**SHORT PROBLEM 1**
Extract the part of the gardening passage from "There are definitely" to "chard from seed.", keeping every word unchanged.
**SHORT PROBLEM 2**
Copy the listing word for word, starting at its first line and going through the line with "Action: pos(595,385)", with both ends included. Omit the pictures.

When gardening, temperatures are everything. Wait too long in Autumn, and you risk letting your seedlings slowly grow through Winter, until they suddenly bolt in the warmth of Springtime. This is likely to be my result for all my stubborn efforts. Even a week’s delay in planting can make all the difference.

If I had bought seedlings and planted everything at once in March, I’d probably be halfway to cauliflowers by now.

Lessons learned (but never learnings)

So what is my lesson – and what can you take from my bold/crazy experiment in seed-starting?

Firstly, the positives.

There are definitely some plants that are best to start from seed. Think zucchini, pumpkins, peas, beans, onions, any root veggies, and leafy greens. I always plant leafy greens from seed, as it is far cheaper and better to grow lettuces, spinach, bok chop, tatsoi, coriander, and chard from seed.

It’s also worth searching out seeds for heirloom or different veggies you may want to grow that you can’t find in commercial nurseries. I don’t want to just grow the things that big companies tell me to grow. Sometimes, seeds are just the only way to find and grow those plants. I’ll let you know if the collards were worth the effort!

**RECORDS PROVIDED**
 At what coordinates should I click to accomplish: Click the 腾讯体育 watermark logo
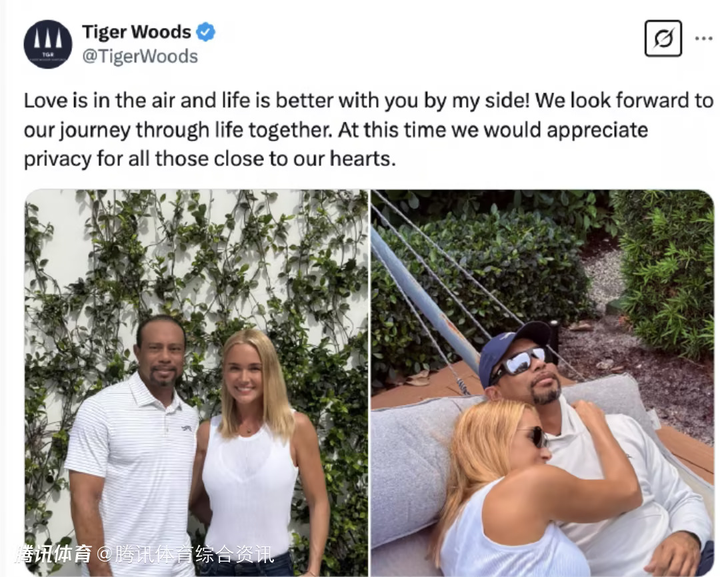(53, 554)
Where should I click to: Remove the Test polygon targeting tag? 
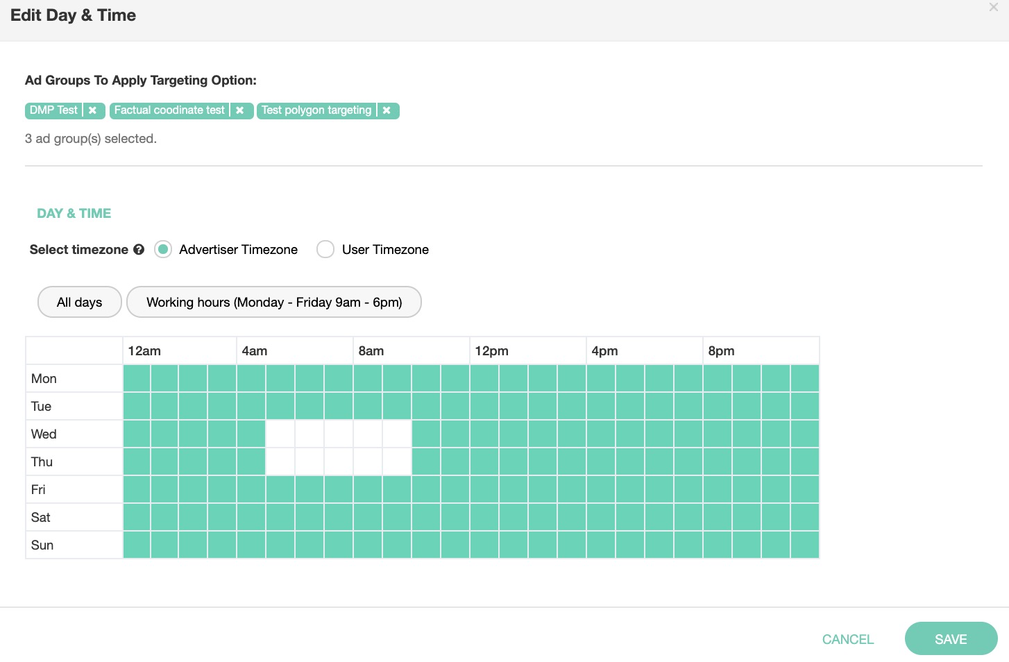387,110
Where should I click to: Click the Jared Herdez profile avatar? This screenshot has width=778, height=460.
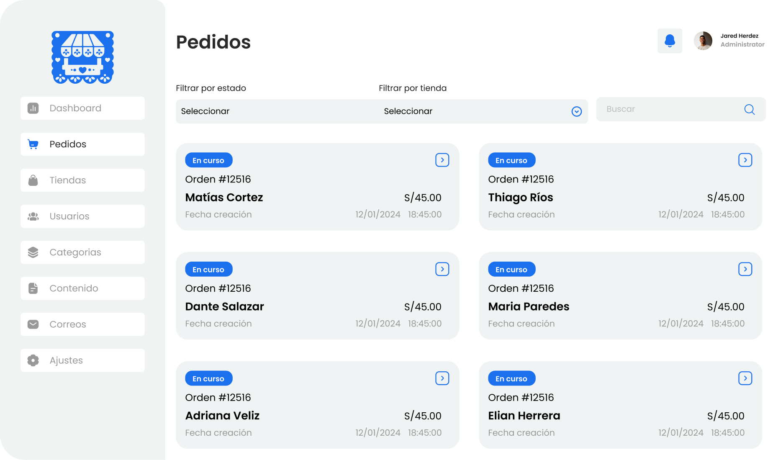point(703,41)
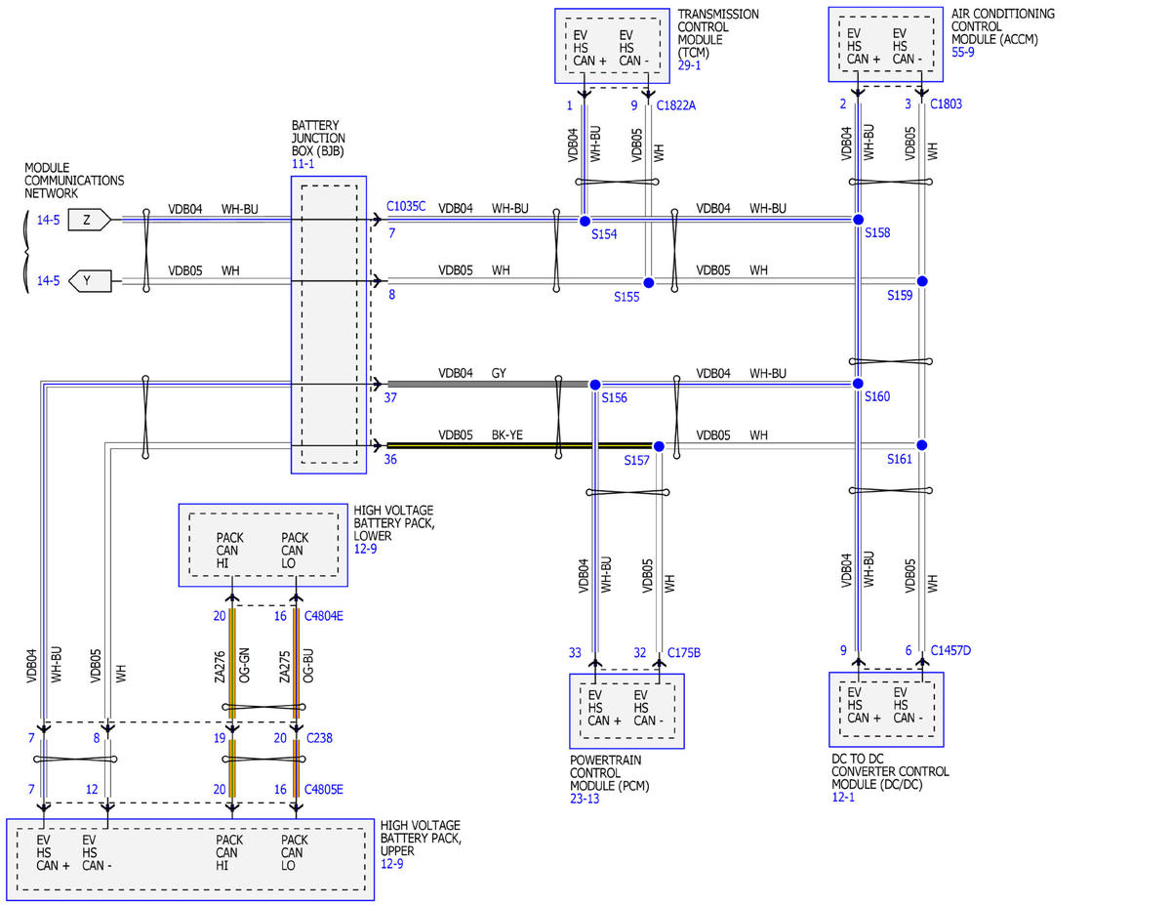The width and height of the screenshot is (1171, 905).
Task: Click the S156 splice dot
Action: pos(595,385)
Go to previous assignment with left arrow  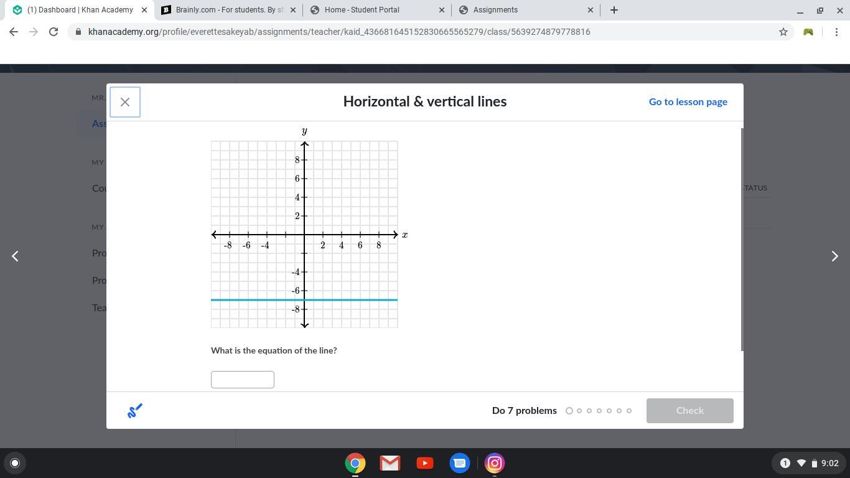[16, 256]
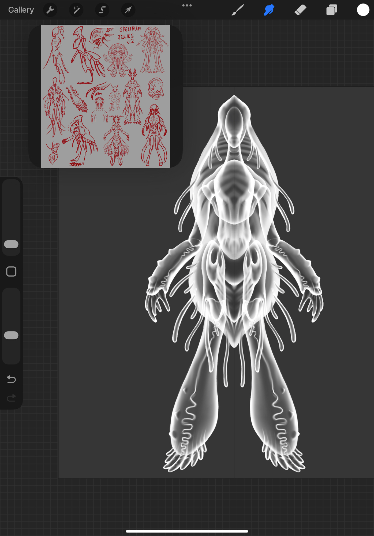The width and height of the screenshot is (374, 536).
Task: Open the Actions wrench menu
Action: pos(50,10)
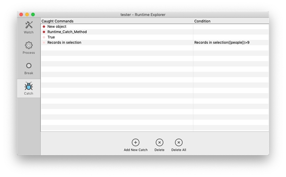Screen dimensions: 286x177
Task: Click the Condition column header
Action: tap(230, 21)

**RESULT 1**
There are definitely some plants that are best to start from seed. Think zucchini, pumpkins, peas, beans, onions, any root veggies, and leafy greens. I always plant leafy greens from seed, as it is far cheaper and better to grow lettuces, spinach, bok chop, tatsoi, coriander, and chard from seed.

**RESULT 2**
 At what coordinates should I click to accomplish: Click the 腾讯体育 watermark logo
(53, 554)
Where should I click to: Remove the Test polygon targeting tag? 
387,110
Where should I click to: Click the Jared Herdez profile avatar? This screenshot has width=778, height=460.
point(703,41)
The width and height of the screenshot is (1171, 905).
Task: Click the S156 splice dot
Action: pos(595,385)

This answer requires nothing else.